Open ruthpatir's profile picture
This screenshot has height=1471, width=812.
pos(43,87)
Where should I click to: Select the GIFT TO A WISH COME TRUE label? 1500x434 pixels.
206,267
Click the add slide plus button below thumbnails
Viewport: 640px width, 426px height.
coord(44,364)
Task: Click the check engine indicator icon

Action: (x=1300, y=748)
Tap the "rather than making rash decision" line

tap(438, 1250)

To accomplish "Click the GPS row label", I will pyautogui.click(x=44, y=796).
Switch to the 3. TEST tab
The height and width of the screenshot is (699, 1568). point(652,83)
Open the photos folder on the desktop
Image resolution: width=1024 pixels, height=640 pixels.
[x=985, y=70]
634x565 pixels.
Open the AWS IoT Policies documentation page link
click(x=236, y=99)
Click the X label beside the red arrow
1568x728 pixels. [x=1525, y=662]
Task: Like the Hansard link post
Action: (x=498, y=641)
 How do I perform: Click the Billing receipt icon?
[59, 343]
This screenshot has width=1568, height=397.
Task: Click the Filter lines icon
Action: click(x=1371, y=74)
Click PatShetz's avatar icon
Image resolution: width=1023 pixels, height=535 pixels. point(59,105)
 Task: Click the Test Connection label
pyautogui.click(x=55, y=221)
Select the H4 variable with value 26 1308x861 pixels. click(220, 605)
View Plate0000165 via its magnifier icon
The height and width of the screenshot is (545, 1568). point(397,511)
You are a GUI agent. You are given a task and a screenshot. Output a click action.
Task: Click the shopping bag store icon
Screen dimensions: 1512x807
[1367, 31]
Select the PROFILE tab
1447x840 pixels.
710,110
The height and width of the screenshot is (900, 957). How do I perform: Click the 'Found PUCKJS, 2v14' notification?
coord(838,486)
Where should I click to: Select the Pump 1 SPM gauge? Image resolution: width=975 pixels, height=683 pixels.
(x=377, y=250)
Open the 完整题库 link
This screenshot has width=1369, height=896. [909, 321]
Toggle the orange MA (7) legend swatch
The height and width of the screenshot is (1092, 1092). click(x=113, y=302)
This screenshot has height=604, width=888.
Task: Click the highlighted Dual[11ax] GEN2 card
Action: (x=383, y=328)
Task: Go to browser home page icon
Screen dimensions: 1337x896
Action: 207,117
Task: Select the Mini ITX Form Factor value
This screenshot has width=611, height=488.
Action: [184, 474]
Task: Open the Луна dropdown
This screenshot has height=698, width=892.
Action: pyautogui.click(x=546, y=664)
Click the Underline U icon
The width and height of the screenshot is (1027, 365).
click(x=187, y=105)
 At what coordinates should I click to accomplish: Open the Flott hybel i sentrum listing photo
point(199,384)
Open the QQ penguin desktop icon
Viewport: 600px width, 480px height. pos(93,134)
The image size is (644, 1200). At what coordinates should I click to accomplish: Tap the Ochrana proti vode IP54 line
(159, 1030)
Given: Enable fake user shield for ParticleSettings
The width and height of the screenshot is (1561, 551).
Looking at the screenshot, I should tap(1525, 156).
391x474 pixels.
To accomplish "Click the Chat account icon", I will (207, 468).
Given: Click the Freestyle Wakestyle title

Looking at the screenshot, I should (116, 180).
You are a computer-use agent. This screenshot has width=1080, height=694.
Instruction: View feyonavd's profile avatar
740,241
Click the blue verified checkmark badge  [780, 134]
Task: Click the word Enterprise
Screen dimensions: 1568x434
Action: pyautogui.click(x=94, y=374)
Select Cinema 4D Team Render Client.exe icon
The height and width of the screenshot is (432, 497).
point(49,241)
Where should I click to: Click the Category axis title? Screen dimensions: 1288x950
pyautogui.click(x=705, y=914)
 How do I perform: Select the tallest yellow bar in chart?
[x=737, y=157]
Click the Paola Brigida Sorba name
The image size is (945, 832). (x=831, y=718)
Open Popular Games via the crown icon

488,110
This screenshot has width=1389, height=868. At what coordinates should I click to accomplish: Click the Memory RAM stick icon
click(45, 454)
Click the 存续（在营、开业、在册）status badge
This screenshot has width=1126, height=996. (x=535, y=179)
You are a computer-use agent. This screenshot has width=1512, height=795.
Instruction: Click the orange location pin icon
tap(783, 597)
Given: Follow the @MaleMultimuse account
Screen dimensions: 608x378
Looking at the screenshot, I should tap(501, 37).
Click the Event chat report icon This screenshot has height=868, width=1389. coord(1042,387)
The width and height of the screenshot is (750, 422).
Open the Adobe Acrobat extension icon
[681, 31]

════════════════════

Copy the records above exactly as they appear, line for line.

• **Result**:
Open ruthpatir's profile picture
This screenshot has height=1471, width=812.
pos(43,87)
Where should I click to: Select the GIFT TO A WISH COME TRUE label? 1500x434 pixels.
206,267
Click the add slide plus button below thumbnails
Viewport: 640px width, 426px height.
coord(44,364)
Task: Click the check engine indicator icon

Action: (x=1300, y=748)
Tap the "rather than making rash decision" line

tap(438, 1250)

To accomplish "Click the GPS row label", I will pyautogui.click(x=44, y=796).
Switch to the 3. TEST tab
The height and width of the screenshot is (699, 1568). point(652,83)
Open the photos folder on the desktop
Image resolution: width=1024 pixels, height=640 pixels.
[x=985, y=70]
634x565 pixels.
Open the AWS IoT Policies documentation page link
click(x=236, y=99)
Click the X label beside the red arrow
1568x728 pixels. [x=1525, y=662]
Task: Like the Hansard link post
Action: (x=498, y=641)
 How do I perform: Click the Billing receipt icon?
[59, 343]
This screenshot has width=1568, height=397.
Task: Click the Filter lines icon
Action: click(x=1371, y=74)
Click PatShetz's avatar icon
Image resolution: width=1023 pixels, height=535 pixels. point(59,105)
 Task: Click the Test Connection label
pyautogui.click(x=55, y=221)
Select the H4 variable with value 26 1308x861 pixels. click(220, 605)
View Plate0000165 via its magnifier icon
The height and width of the screenshot is (545, 1568). point(397,511)
You are a GUI agent. You are given a task and a screenshot. Output a click action.
Task: Click the shopping bag store icon
Screen dimensions: 1512x807
[1367, 31]
Select the PROFILE tab
1447x840 pixels.
710,110
The height and width of the screenshot is (900, 957). How do I perform: Click the 'Found PUCKJS, 2v14' notification?
coord(838,486)
Where should I click to: Select the Pump 1 SPM gauge? Image resolution: width=975 pixels, height=683 pixels.
(x=377, y=250)
Open the 完整题库 link
This screenshot has width=1369, height=896. [909, 321]
Toggle the orange MA (7) legend swatch
The height and width of the screenshot is (1092, 1092). click(x=113, y=302)
This screenshot has height=604, width=888.
Task: Click the highlighted Dual[11ax] GEN2 card
Action: (x=383, y=328)
Task: Go to browser home page icon
Screen dimensions: 1337x896
Action: 207,117
Task: Select the Mini ITX Form Factor value
This screenshot has width=611, height=488.
Action: [184, 474]
Task: Open the Луна dropdown
This screenshot has height=698, width=892.
Action: pyautogui.click(x=546, y=664)
Click the Underline U icon
The width and height of the screenshot is (1027, 365).
click(x=187, y=105)
 At what coordinates should I click to accomplish: Open the Flott hybel i sentrum listing photo
point(199,384)
Open the QQ penguin desktop icon
Viewport: 600px width, 480px height. pos(93,134)
The image size is (644, 1200). At what coordinates should I click to accomplish: Tap the Ochrana proti vode IP54 line
(159, 1030)
Given: Enable fake user shield for ParticleSettings
The width and height of the screenshot is (1561, 551).
Looking at the screenshot, I should tap(1525, 156).
391x474 pixels.
To accomplish "Click the Chat account icon", I will (207, 468).
Given: Click the Freestyle Wakestyle title

Looking at the screenshot, I should (116, 180).
You are a computer-use agent. This screenshot has width=1080, height=694.
Instruction: View feyonavd's profile avatar
740,241
Click the blue verified checkmark badge  [780, 134]
Task: Click the word Enterprise
Screen dimensions: 1568x434
Action: pyautogui.click(x=94, y=374)
Select Cinema 4D Team Render Client.exe icon
The height and width of the screenshot is (432, 497).
point(49,241)
Where should I click to: Click the Category axis title? Screen dimensions: 1288x950
pyautogui.click(x=705, y=914)
 How do I perform: Select the tallest yellow bar in chart?
[x=737, y=157]
Click the Paola Brigida Sorba name
The image size is (945, 832). (x=831, y=718)
Open Popular Games via the crown icon

488,110
This screenshot has width=1389, height=868. At what coordinates should I click to accomplish: Click the Memory RAM stick icon
click(45, 454)
Click the 存续（在营、开业、在册）status badge
This screenshot has width=1126, height=996. (x=535, y=179)
You are a computer-use agent. This screenshot has width=1512, height=795.
Instruction: Click the orange location pin icon
tap(783, 597)
Given: Follow the @MaleMultimuse account
Screen dimensions: 608x378
Looking at the screenshot, I should tap(501, 37).
Click the Event chat report icon This screenshot has height=868, width=1389. coord(1042,387)
The width and height of the screenshot is (750, 422).
Open the Adobe Acrobat extension icon
[681, 31]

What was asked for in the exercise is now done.